Let's get rid of the Children's Music Grammy.

First, I'm not sure how useful a Grammy nomination or victory is in terms of album sales or album bookings.  I suspect it varies by album, and I'm not sure that the Grammy recognition is necessarily the defining point.  I'd love to see some actual data on that, but it's not going to be available the way that people can track the impact of an Oscar nomination on box office ticket sales.  It would surprise me if the collective amount of work (if not actual money) artists spend on submitting recordings for entry doesn't exceed the value of increased album sales and directly attributable bookings for the nominees and winner.

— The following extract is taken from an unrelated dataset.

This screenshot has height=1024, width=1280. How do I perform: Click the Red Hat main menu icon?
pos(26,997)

[Side note: I would be very happy if I never saw another artist ever again announcing that their album has been successfully admitted for Grammy entry.  I understand if people are excited, and I don't mind if people talk about it as the first, hopeful step towards a nomination, but bragging about it as if it's a major step towards a Grammy is akin to me bragging that my successful filing of my taxes on TurboTax means I'm thisclose to getting a $10,000 refund.  Stop it.  It's not pretty.  Rant over.] 

Certainly the Grammy Award itself can't have a meaningful impact on the visibility of children's music upon the world generally -- it's telecast on an afternoon webstream.  The concert held the Saturday before the past few years has certainly had a larger impact comparatively than the award, but there's no reason why it has to be done Grammy weekend, and there are other concerts that raise the visibility of children's music just as much.

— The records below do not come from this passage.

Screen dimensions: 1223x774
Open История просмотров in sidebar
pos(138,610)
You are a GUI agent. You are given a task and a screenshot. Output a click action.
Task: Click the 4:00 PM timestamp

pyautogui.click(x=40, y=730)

The bigger issue is that of peers, and who exactly the peers are who are voting for the awards. It's not just the peers of people who play music primarily for kids and families.  It's (if they choose to vote in the category) the metal heads, the polka stars, the major label publicists, and the question for me as an outsider is, how valuable is that feedback.

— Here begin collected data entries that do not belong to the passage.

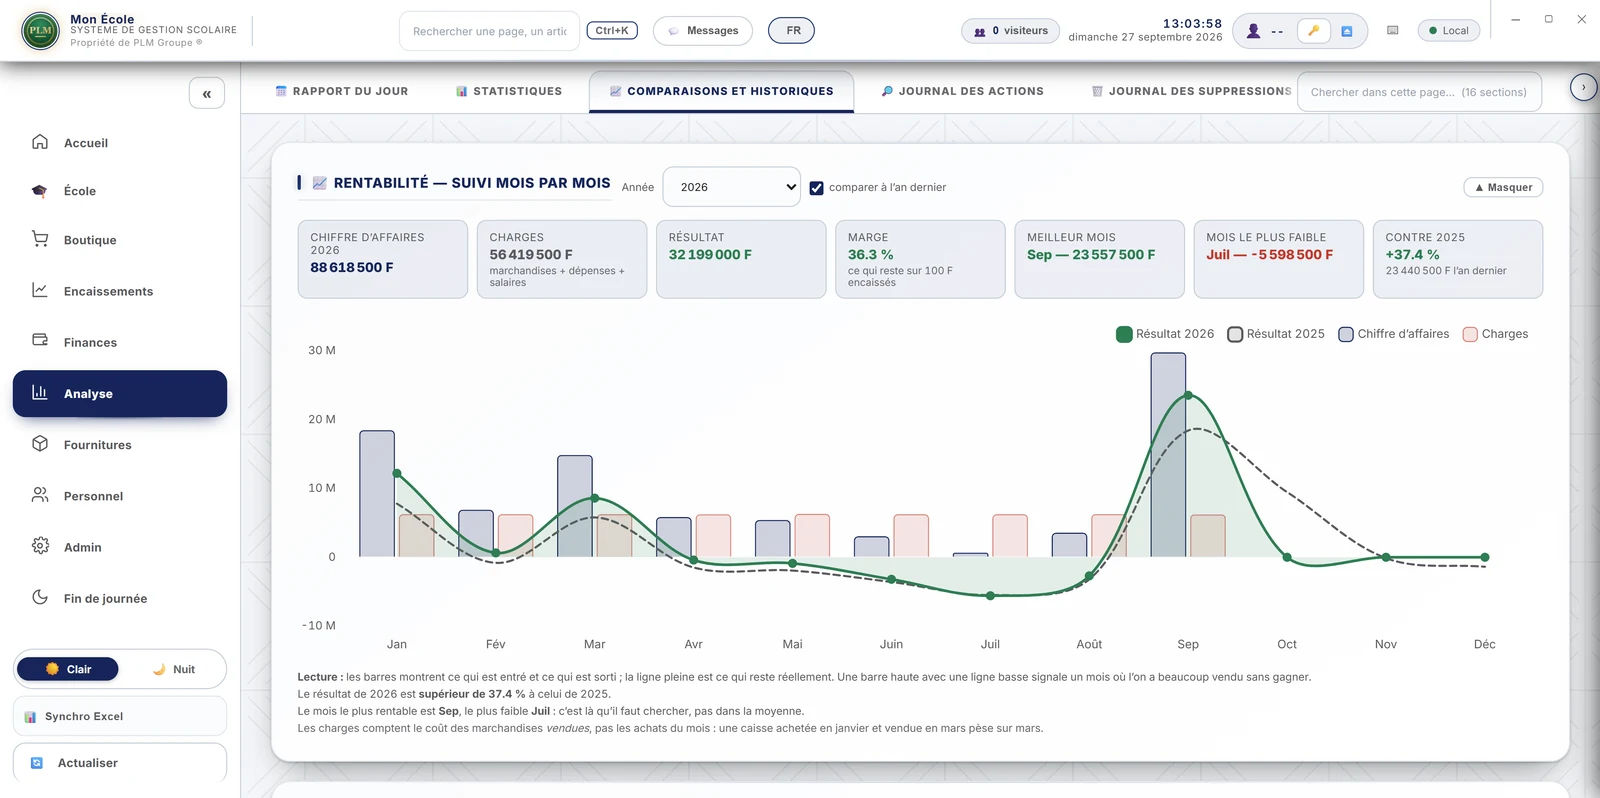Screen dimensions: 1600x798
Task: Click the user profile icon
Action: click(1253, 31)
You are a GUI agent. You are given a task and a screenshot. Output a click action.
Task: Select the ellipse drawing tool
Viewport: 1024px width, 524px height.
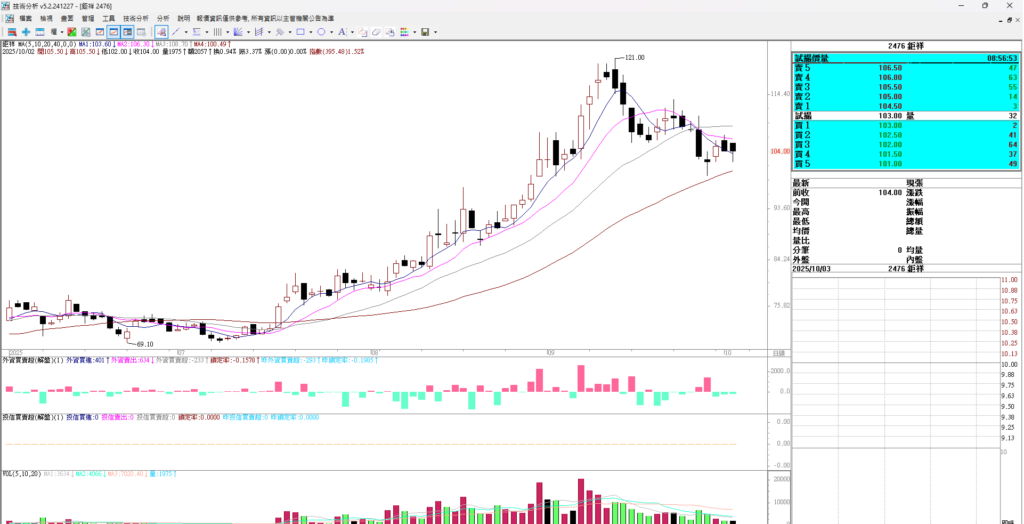point(321,32)
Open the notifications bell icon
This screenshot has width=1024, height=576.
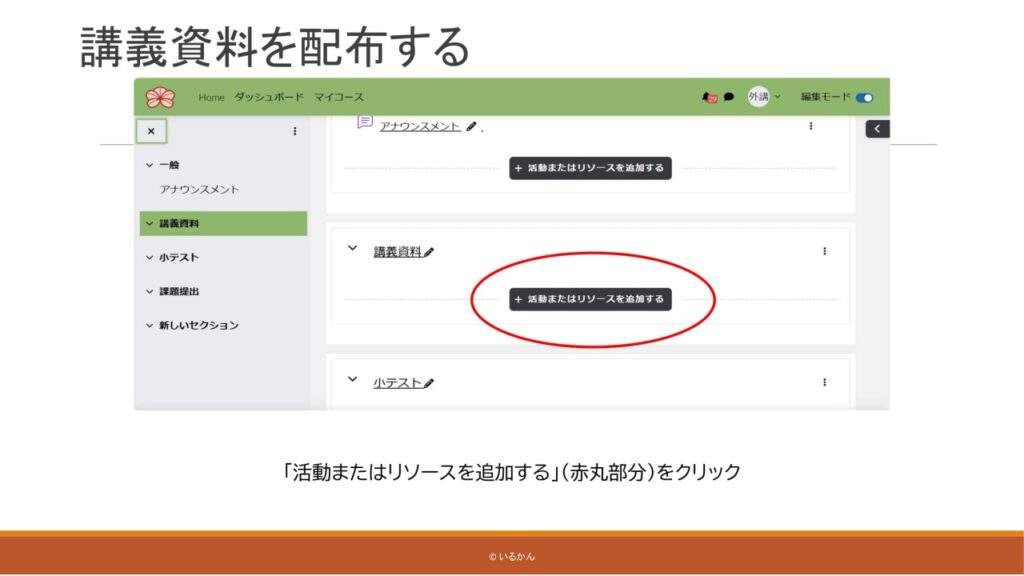(711, 97)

If I had a dollar for every time I heard or read a kids musician say something along the lines of "I don't really think about kids when I'm writing, I just try to write a good song," I'd have a brand-new iPhone 6 rather than this much older version with a cracked screen.  But I believe artists when they say that, and I'd like to see those artists be able to move much more in that world.

Instead of being considered for a Children's Music Grammy, perhaps the Okee Dokee Brothers should be considered in the Best Americana or Best Folk Album categories.  Secret Agent 23 Skidoo, Best Rap Album, maybe?  The Pop Ups might fit in Best Pop Vocal Album, and Brady Rymer might also join in the Best Americana field.  And I Am Malala could compete in the Best Spoken Word Album category.

That's the thing, the Children's Music field is there because of the audience, but all those other fields have diverse audiences, theoretically.  The Pop Ups' Appetite for Construction has stellar production values, witty lyrics, and catchy choruses, and a big, beating alterna-poppy heart -- why shouldn't it compete against other albums that feature the same things?  Trying to choose from the 5 nominees just because an 8-year-old might listen to all of them is a little outmoded in an age where an 8-year-old might also listen to Katy Perry or Beyonce or Imagine Dragons.

I guess I'm just getting tired of the angst -- or what I perceive to be angst -- and I'm wondering if the genre is expending more energy than necessary on the Grammys.  (I'm writing this way past my own bedtime, so I'm clearly engaging in a little bit of pot calling the kettle black here.)  Maybe it's time that we started to focus a little more inward -- celebrating with and by the musicians who most know what it's like to make music for this segment of the world -- and a little more outward, being louder about the quality recordings that hold their own against others regardless of audience age.

Getting rid of the Children's Music Grammy wouldn't solve those issues, but I also think we wouldn't miss it nearly as much as we think it would.